1/The biggest volatility lesson I take away from 2024 is the speed with which the SPX surface is learning to “compartmentalize.” The rapid rise and even faster fall following bouts of risk aversion are unprecedented in the past 3+ years. The structural gamma supply in the indices is very likely the main reason for this. If we enter a prolonged period of weakness, these short-duration options are likely to pull back “too fast” and offer great buying opportunities.
2/ On the topic of structural gamma supply… For every participant who says “gamma doesn’t matter,” I would simply point to the last few days of December as a reminder that it does matter.
The correlation between these two factors was never a big deal until about 2 years ago, but now it is part of the daily morning ritual.
3/ The month of December has seen a significant decrease in market breadth.
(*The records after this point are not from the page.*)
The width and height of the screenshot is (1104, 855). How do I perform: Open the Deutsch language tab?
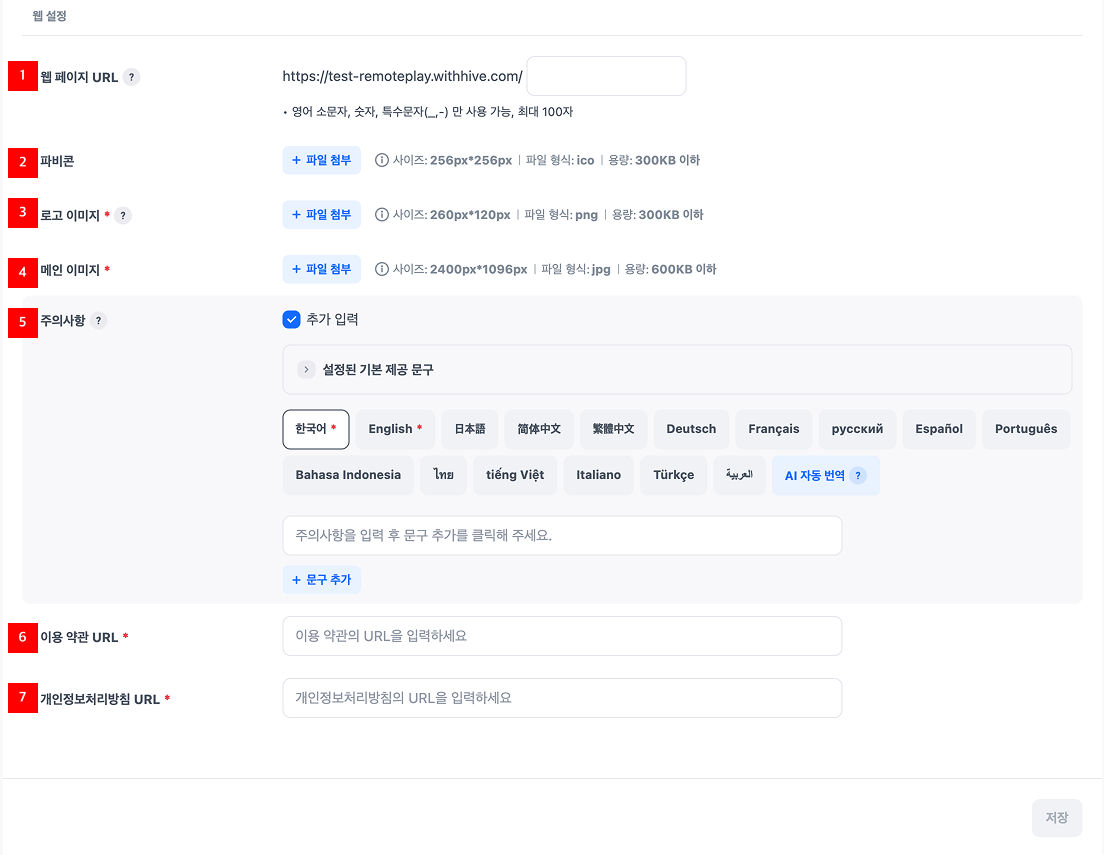691,429
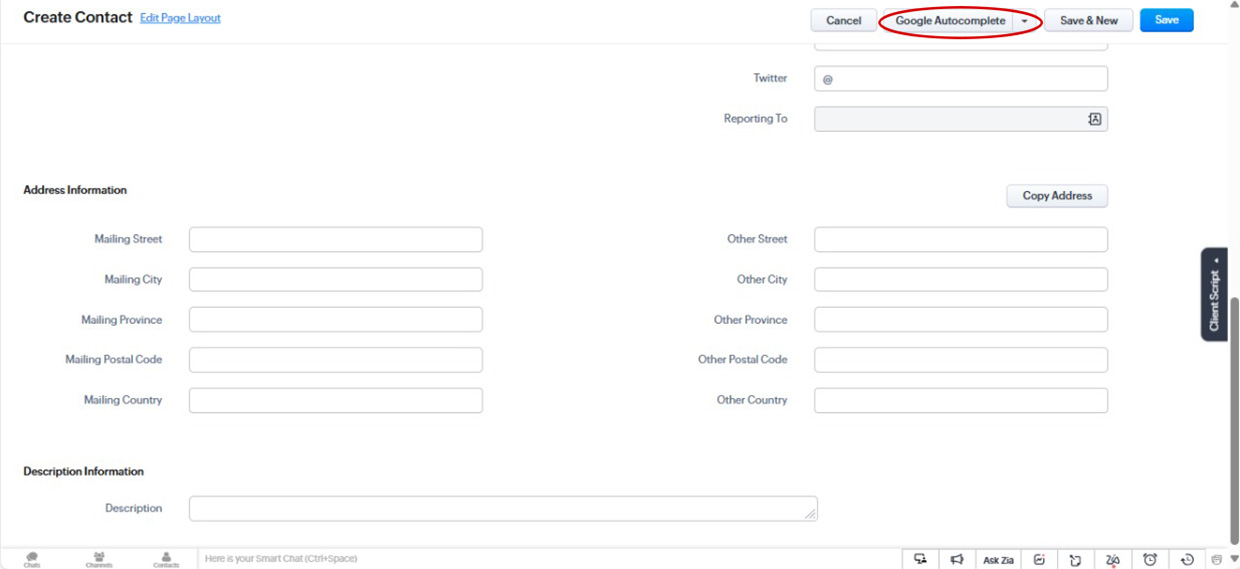Open recent items history clock icon
The image size is (1240, 569).
(1187, 560)
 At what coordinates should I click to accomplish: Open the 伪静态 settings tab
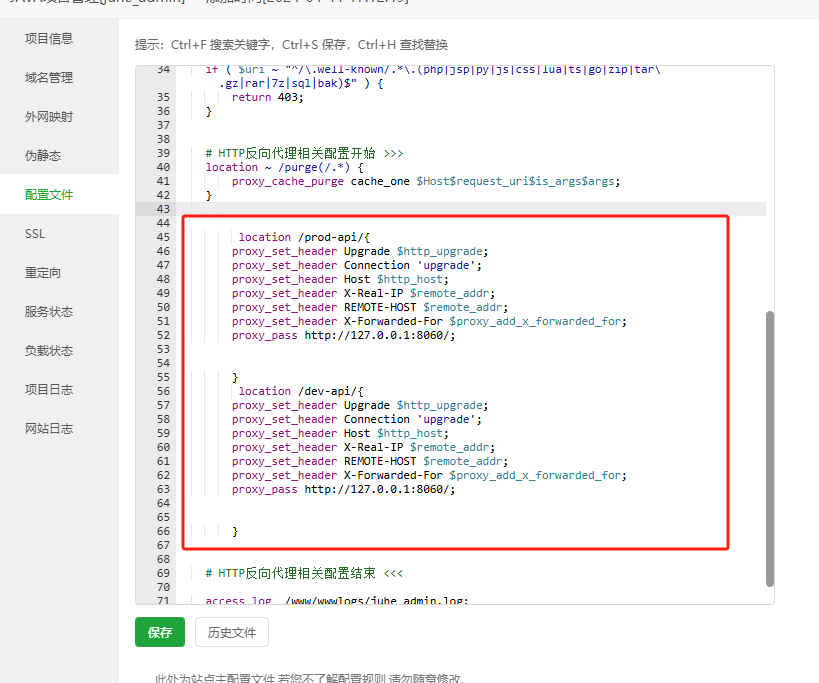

Approximately 70% of trading sessions in December had more SPX names declining than advancing (SPXAD 1-month average: -100).
Negative market breadth of this magnitude has extremely fat tails, and yet the SPX index has shown remarkable resilience in the face of the expected pullback.
A 1-month SPXAD average of -100 suggests a SPX decline in the 10-15% range.
4/ Another way to analyze market breadth is by comparing the performance of the equal-weighted SPX versus the market-cap-weighted SPX index.
In 2024, the largest underperformance of “stocks” relative to the “stock market” was recorded, with a spread of -6%.
5/ Although there were occasional periods of retail frenzy during 2024, I would highlight that speculative buying of call options on “mega cap tech” has decreased significantly, falling 75% from its peak.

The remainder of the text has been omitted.